What is a Risk-Bearing Organization?
As the health care industry transitions from traditional fee-for-service reimbursement towards value-based reimbursement methodologies, providers are increasingly exploring the formation risk-bearing organizations (“RBOs”). RBOs typically involve the association of historically independent providers—whether in a single provider type (e.g., physicians) or across the spectrum of care—through which the participating providers are able to assume collective financial risk for all or a portion of the costs of health care delivery from governmental payors, commercial health maintenance organizations or employer-sponsored health plans. Although the terminology used to describe RBOs often varies—sometimes referred to as independent practice associations, physician-hospital organizations, risk-bearing entities and accountable care organizations (“ACOs”)—the business objectives are commonly defined by the participating providers seeking to be rewarded for achieving better health outcomes, lowering cost and improving patient experience.

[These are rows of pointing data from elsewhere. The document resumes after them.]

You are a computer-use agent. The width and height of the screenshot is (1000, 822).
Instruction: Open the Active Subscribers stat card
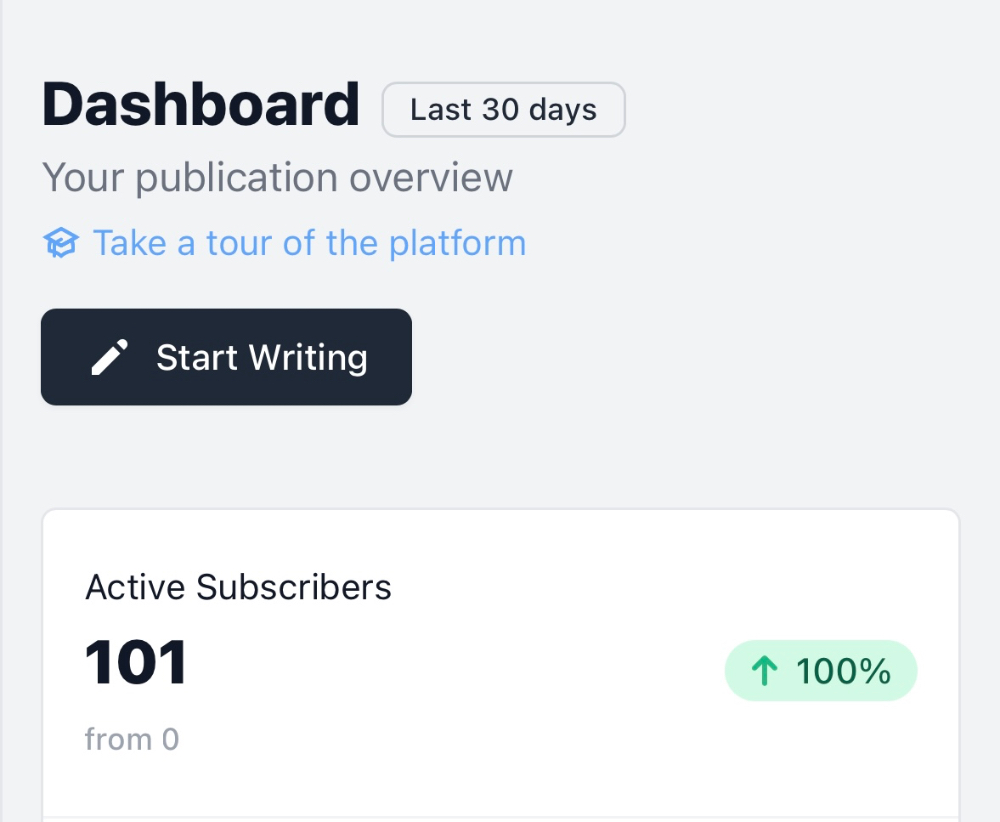click(501, 663)
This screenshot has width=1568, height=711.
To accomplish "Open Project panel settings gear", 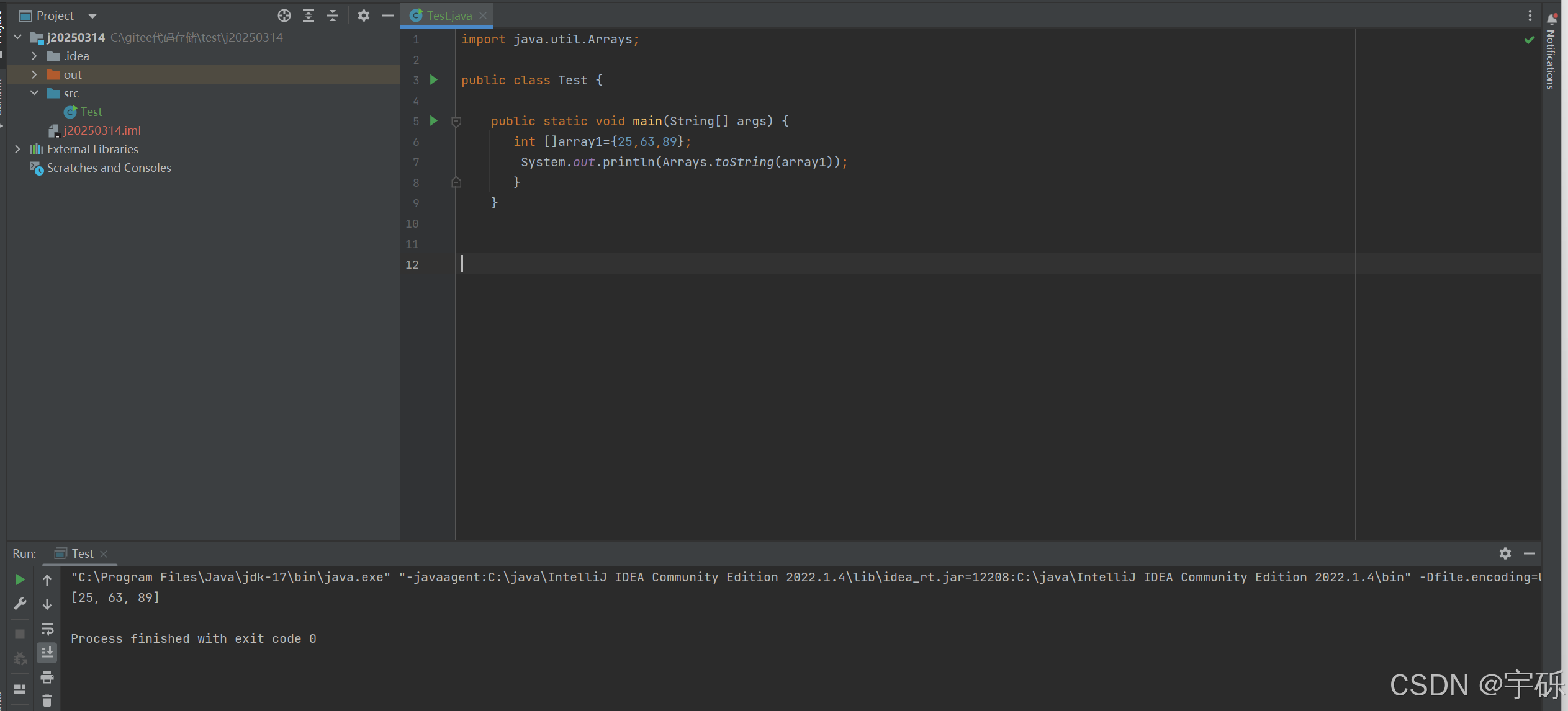I will pos(363,16).
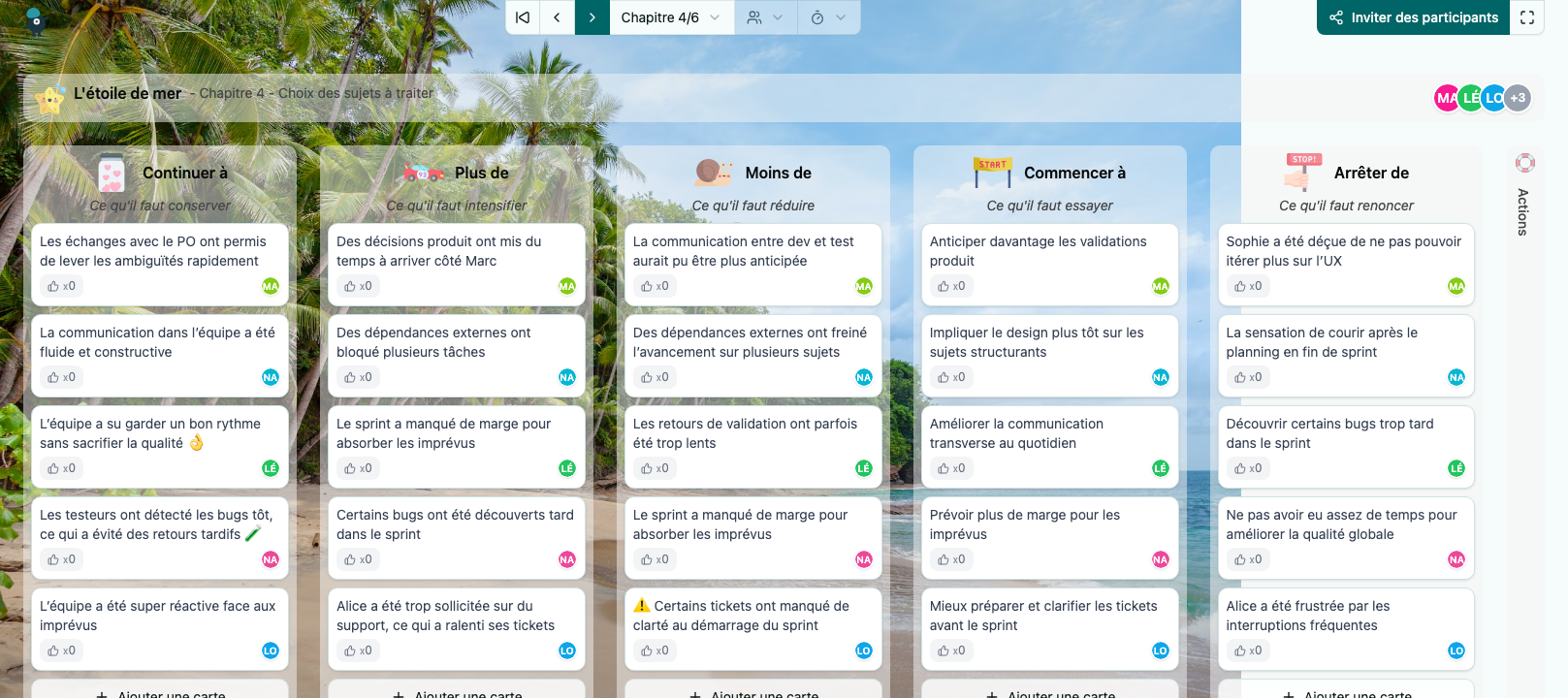Click the +3 participants avatar
The image size is (1568, 698).
tap(1518, 98)
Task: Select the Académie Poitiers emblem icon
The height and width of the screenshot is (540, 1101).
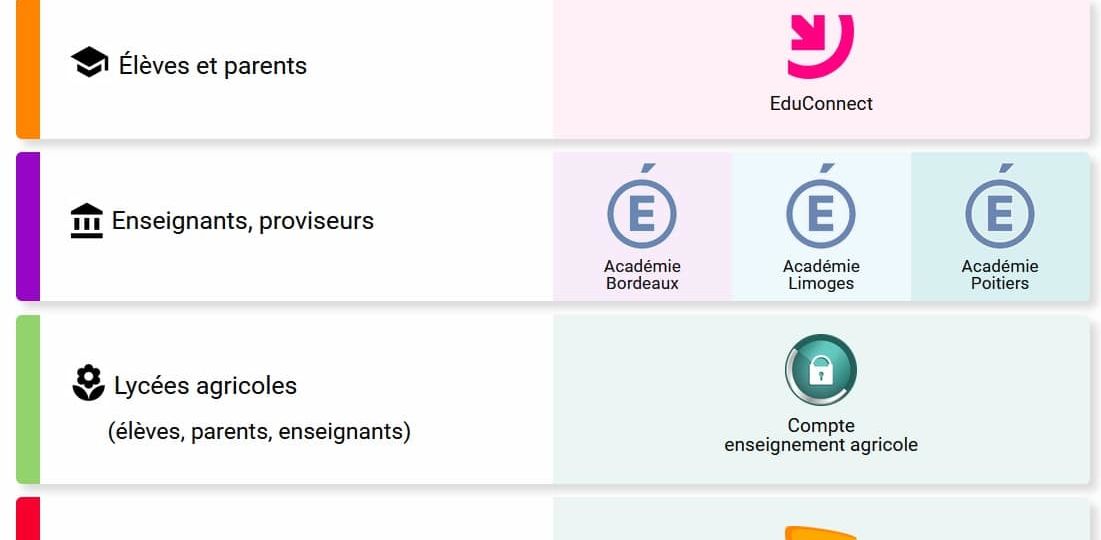Action: [x=1000, y=212]
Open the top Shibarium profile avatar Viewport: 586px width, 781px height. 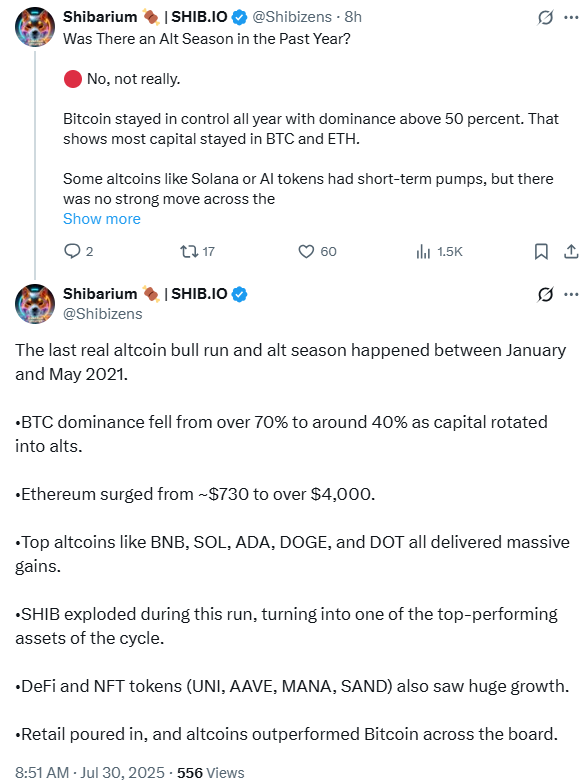[35, 26]
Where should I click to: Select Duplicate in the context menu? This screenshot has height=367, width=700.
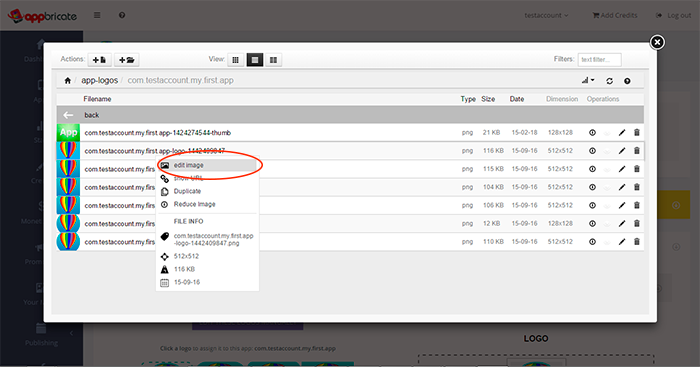187,191
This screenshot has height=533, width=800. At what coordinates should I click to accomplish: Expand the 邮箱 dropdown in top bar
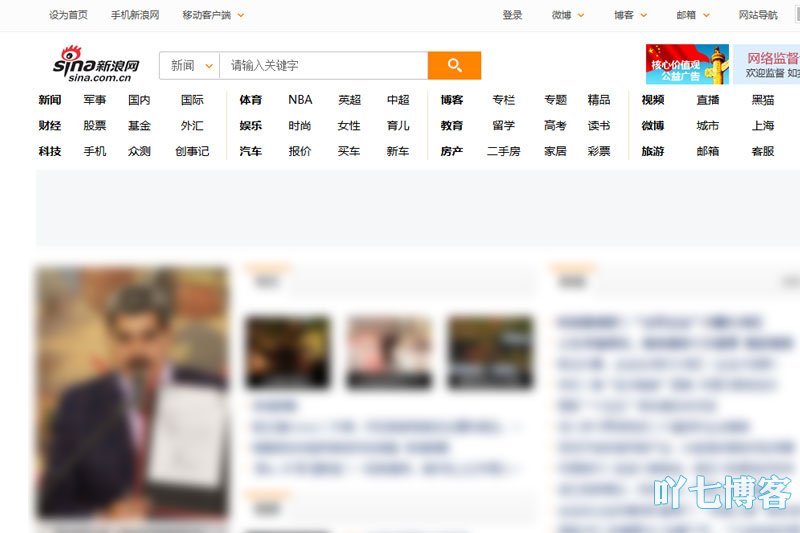693,15
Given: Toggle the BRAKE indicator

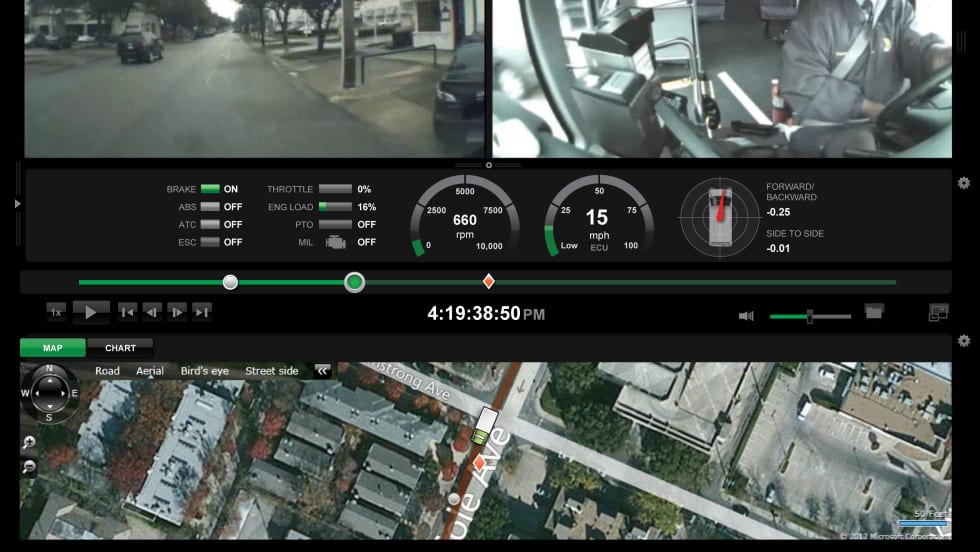Looking at the screenshot, I should pyautogui.click(x=210, y=189).
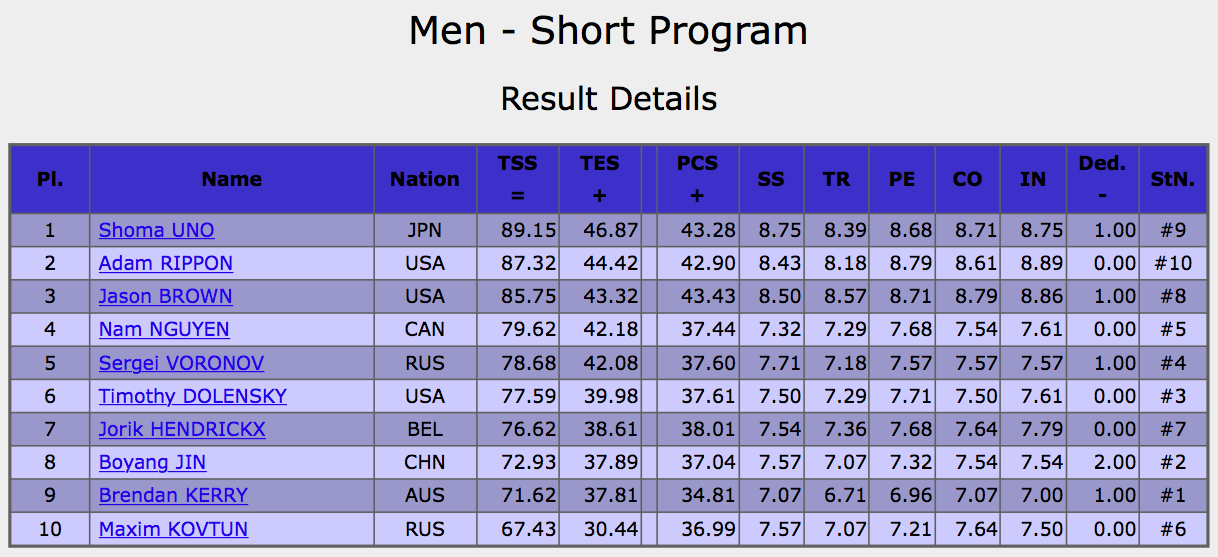The image size is (1218, 557).
Task: Click the StN. column header
Action: pos(1173,179)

Participation in an RBO enables providers to contract collectively with third party payors to offer a defined set of health care services to attributed beneficiaries using some risk-based payment methodology, which may include global or partial capitation payments, upside/downside shared savings against a pre-established medical-loss threshold and/or episodic or bundled payments. Regardless of the payment model chosen, the critical definitional feature of an RBO is that the participating providers are willing to share both in the financial gains when care is delivered is efficiently and in the financial losses (at least to some degree) if the cost of care exceeds pre-established targets.
How are RBOs Regulated?
By virtue of these risk-bearing arrangements with third party payors, state insurance laws may view RBOs as performing a traditional or quasi-insurance function. Alternatively, other states view the licensed insurer as the entity primarily responsible for the care of the individuals and thus impose minimal to no limitations on providers that are looking to assume downstream risk for members. Importantly, even ACOs participating in federal programs that involve the assumption of financial risk, such as the Next General ACO Model track that involves capitated population-based payments, are required to comply with all applicable state licensure requirements regarding RBOs. Adding to this regulatory diversity is the desire of some states to build on federal initiatives—such as those encouraged by the Centers for Medicare & Medicaid Innovation—or similar state initiatives that encourage providers to take more responsible for the efficient delivery of health care services. Consequently, states have been struggling in determining how to best define and regulate RBOs and, and a result, the legal treatment of RBOs varies widely from state to state—with no two states regulating RBOs and their related activities in the exact same way.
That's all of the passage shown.